The JFSA wrote: “Ministers and the Department for Business, Energy & Industrial Strategy (BEIS) should have been considerably more proactive in delving into the problems that individuals, the media and MPs have been raising with the department ever since Horizon was introduced.”
Ron Warmington, manager director at Second Sight, the forensic accounting firm that carried out an examination of Horizon, said it would be a good idea for the government to pay the costs.
He said the government should share the responsibility, adding: “It did not seem any of the government were doing any investigation and just agreeing to what the Post Office said.”
Fujitsu, the supplier of the Horizon system, has also been on the receiving end of stinging criticism, including condemnation by the High Court judge in charge of the group litigation.

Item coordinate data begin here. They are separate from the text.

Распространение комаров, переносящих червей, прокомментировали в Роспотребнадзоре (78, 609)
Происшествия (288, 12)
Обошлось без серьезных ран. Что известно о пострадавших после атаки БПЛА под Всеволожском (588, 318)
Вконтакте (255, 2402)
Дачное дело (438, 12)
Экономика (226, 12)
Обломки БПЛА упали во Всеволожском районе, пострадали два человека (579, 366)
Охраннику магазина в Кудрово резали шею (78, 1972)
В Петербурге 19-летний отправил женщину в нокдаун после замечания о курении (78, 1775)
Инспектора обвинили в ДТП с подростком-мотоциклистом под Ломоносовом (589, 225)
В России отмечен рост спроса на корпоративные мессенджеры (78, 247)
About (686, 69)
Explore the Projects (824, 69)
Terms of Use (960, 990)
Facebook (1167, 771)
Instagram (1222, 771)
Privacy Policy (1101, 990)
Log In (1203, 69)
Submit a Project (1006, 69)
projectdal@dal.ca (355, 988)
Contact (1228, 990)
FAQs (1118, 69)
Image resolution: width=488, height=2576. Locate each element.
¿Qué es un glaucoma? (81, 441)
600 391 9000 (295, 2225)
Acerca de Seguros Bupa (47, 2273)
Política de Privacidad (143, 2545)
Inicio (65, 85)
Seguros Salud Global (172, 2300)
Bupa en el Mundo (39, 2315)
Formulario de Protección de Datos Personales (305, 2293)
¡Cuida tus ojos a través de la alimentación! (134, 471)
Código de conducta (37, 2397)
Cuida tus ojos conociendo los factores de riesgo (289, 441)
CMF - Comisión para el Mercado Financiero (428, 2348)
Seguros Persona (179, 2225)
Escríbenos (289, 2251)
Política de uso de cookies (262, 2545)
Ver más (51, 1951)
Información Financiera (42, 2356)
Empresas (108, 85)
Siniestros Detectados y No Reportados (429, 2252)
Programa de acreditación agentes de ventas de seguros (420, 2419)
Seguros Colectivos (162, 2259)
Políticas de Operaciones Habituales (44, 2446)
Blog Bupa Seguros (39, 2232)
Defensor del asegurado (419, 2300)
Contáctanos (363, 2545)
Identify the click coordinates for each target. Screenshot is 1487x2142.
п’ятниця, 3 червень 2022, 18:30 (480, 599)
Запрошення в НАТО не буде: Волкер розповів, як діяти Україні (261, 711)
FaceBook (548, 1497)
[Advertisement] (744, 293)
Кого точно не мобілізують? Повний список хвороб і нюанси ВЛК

Peer James Arbuthnot wrote recently: “It may well be that the Post Office may feel let down by Fujitsu, but it is certain that the subpostmasters will. Might there be some tripartite settlement between the Post Office, Fujitsu and the subpostmasters to create the compensation fund that is needed?”
Computer Weekly first reported the problems with Horizon in 2009, when it made public the stories of a group of subpostmasters. Soon after this, as more subpostmasters came forward, subpostmaster Alan Bates formed the Justice for Subpostmasters Alliance and began campaigning. Bates first contacted Computer Weekly in 2004, four years after he had first alerted the Post Office to the problems.
After years of campaigning, Bates and others forced a group litigation against the Post Office and, after the second trial of the four that were planned, claimed victory when the Post Office agreed to settle with the claimants.
There have been calls for a judge-led inquiry, most notably from Arbuthnot, and questions remain over the role of Fujitsu.
Computer Weekly contacted BEIS with questions by email on 17 December, but had not received a reply by the time of going to press.